Here are two approaches, one uses a commercial kit, the other does not. For very small hard insects you might need some method for extracting more DNA. One option is to use chitinase.
It is easy to buy kits. Several companies make them. Here is the Qiagen version: https://www.qiagen.com/us/shop/sample-technologies/dna/genomic-dna/dneasy-blood-and-tissue-kit/#orderinginformation. I had small insects, and I cared more about dilution than I did about getting every last molecule of DNA off the column. Therefore I reduced the volume in washing the DNA off the column. Whatever kit you use, you may need to adjust the methods slightly to improve your outcome.
Here is a basic procedure that does not use a kit.

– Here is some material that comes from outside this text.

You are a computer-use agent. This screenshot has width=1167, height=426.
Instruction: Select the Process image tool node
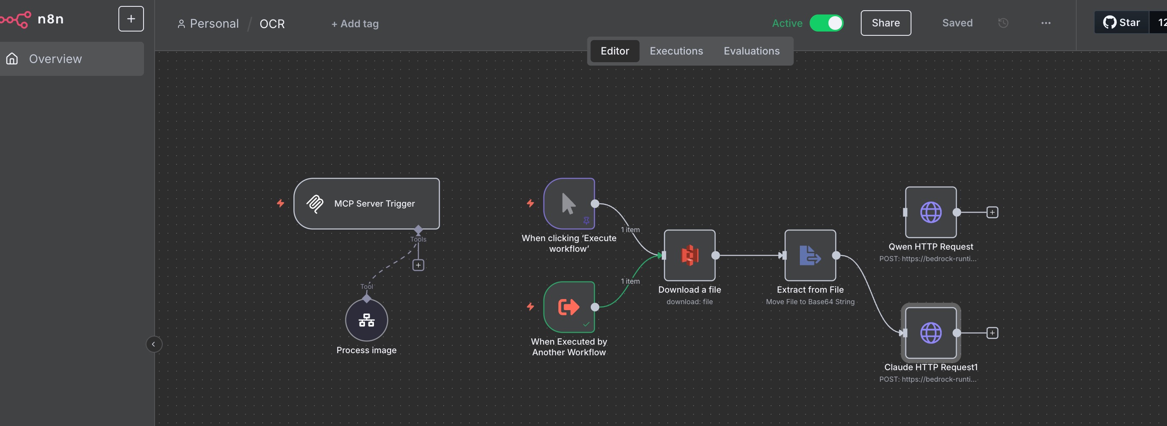pos(366,320)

Aphid DNA for RAPD-PCR was extracted by homogenizing individual aphids in 100 µl of extraction buffer. The buffer consisted of 100mM ultrapure tris (tris(hydroxymethyl)-aminomethane) adjusted to pH 8.0 with HCl, 250mM NaCl, and 25mM EDTA (ethylenedinitrilo tetraacetic acid), and 1% SDS (sodium dodecyl sulfate) disolved in "type 1" water (distilled, filtered, autoclaved water with a resistance of at least 18M½). The homogenate was heated for 10 minutes at 37¼C, and 80µl phenol (equilabrated with 0.1M tris buffer at pH 8) was added, and the mixture agitated for 2 minutes. Next, 40 µl of chloroform was added, agitated, and then centrifuged at 13,000 RPM for 5 minutes. The chloroform extraction was repeated once. The aqueous phase was removed, and 30µl isopropanol was added to precipitate the DNA. The sample was centrifuged and rinsed in 50 µl of 70% ethanol. The tubes were drained, and the DNA resuspended in TE (10mM Tris-HCl, pH 7.5, 1mM EDTA, disolved in type 1 water). The extracted DNA was stored at -20 C.